The writer received an award for the Best International Children’s Book (for ages 7-13) at the Sharjah Children’s Reading Festival for a compilation of re-imagined Indian folktales titled, ‘The Talking Handkerchief’ published by Mango Books, the children’s imprint of D C Books.
Animatronic: Relating to, or being a puppet or similar figure that is animated by means of electromechanical devices.
Oviraptor: is a genus of small Mongolian dinosaurs. The name is Latin for ‘egg taker’ or ‘egg seizer’.
There was a smorgasbord of writers, publishers, educators and at the festival.
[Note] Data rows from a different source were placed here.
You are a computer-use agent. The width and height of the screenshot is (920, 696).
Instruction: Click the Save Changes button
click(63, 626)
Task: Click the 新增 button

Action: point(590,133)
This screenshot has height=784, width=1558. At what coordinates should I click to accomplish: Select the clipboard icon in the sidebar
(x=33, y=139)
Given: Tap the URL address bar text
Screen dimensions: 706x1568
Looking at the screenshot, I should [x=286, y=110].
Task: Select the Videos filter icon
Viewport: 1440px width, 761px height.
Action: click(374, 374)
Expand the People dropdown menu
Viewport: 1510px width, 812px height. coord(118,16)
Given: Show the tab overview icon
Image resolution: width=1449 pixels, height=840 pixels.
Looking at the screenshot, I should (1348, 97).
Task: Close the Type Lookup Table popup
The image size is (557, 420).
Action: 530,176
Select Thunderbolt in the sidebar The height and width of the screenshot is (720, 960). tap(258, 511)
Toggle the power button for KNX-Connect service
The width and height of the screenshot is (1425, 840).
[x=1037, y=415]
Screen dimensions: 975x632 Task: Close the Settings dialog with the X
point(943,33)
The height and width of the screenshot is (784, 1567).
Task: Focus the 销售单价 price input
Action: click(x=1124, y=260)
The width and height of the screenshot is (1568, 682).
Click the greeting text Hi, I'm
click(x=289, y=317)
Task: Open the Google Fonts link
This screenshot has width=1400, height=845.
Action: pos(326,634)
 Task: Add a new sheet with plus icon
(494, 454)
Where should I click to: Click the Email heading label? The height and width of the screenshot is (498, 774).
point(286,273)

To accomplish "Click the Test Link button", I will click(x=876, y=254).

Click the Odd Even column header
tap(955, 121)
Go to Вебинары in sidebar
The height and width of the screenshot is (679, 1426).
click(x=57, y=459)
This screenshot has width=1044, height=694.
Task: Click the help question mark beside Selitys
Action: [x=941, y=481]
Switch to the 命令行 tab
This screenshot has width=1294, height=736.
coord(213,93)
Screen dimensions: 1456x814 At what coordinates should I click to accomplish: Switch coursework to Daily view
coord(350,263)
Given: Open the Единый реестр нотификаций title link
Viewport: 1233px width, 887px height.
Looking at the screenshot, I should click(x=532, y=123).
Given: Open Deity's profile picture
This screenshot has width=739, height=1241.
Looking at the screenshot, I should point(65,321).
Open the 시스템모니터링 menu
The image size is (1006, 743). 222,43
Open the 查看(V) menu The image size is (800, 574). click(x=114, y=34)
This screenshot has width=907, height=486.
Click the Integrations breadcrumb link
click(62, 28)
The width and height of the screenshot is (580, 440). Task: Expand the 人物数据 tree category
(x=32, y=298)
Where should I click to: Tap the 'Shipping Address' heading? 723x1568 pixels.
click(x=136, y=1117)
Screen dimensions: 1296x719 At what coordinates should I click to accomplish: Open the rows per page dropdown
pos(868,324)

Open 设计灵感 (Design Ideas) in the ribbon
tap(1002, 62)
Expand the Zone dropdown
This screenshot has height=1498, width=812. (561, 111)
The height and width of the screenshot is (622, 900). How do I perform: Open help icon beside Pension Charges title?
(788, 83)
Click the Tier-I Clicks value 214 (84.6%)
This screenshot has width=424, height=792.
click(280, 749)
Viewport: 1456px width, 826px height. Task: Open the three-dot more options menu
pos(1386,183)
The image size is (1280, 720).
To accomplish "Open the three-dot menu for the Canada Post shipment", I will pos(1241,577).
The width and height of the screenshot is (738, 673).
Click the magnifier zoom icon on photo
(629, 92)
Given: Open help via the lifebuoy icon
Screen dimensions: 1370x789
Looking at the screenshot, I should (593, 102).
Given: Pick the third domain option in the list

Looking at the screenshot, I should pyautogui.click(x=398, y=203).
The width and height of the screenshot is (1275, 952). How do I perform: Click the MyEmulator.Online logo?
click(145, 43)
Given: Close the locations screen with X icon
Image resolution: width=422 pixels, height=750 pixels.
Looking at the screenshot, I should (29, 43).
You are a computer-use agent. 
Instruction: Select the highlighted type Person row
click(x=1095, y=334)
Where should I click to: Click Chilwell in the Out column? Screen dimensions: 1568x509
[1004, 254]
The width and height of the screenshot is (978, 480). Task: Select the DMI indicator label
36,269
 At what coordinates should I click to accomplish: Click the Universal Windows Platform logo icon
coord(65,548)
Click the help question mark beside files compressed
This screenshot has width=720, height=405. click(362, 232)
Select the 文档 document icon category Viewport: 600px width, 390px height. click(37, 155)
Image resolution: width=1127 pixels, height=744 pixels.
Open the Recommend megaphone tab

Some of these were:
>> Barbara McClintock: The winner of five New York Times Best Books awards, Barbara had several discussions and workshops at schools in Sharjah. "My grandfather's coat," a book she worked on the illustrations for, has just been awarded the 2015 gold medal at the Sydney Taylor Book Awards.
>> Muneera Al Eidan, a reporter and author from Kuwait was in Sharjah to examine what could be done to develop the literary market in Kuwait.
>> Secunderabad-based Chef Puneet Mehta, a finalist in Master Chef India's Season 2, gave everyone a taste of proud Punjabi enthusiasm with the traditional recipes he cooked and served at the Cookery Corner.
>> Tulika's Sowmya Rajendran had a jam-packed few days in Sharjah, juggling workshops at different schools.
>> UK-based educator and author Rachel Hamilton, best known for her detective series, had a line-up of talks at various schools.
>> Dubai-based but Cordon Bleu-trained Chef Andrew Stephan Mitchell taught kids a bunch of fun, easy-to-make recipes like dry-fruit truffles.
>> Egyptian writer and psychologist Dr Abeer Muhammad Anwar received an award. She simplifies the principles of dealing with mental disabilities and uses these in children’s story books to teach kids how to respond to people thus afflicted.